# Task statement
Each entry must be restated word for word, with nothing omitted.

★ ★ ★ ★ ★

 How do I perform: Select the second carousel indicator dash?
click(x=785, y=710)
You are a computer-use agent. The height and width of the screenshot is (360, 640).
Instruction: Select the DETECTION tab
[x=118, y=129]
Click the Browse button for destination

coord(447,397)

★ ★ ★ ★ ★

# Your response
 How do I perform: Select the second carousel indicator dash?
click(x=785, y=710)
You are a computer-use agent. The height and width of the screenshot is (360, 640).
Instruction: Select the DETECTION tab
[x=118, y=129]
Click the Browse button for destination

coord(447,397)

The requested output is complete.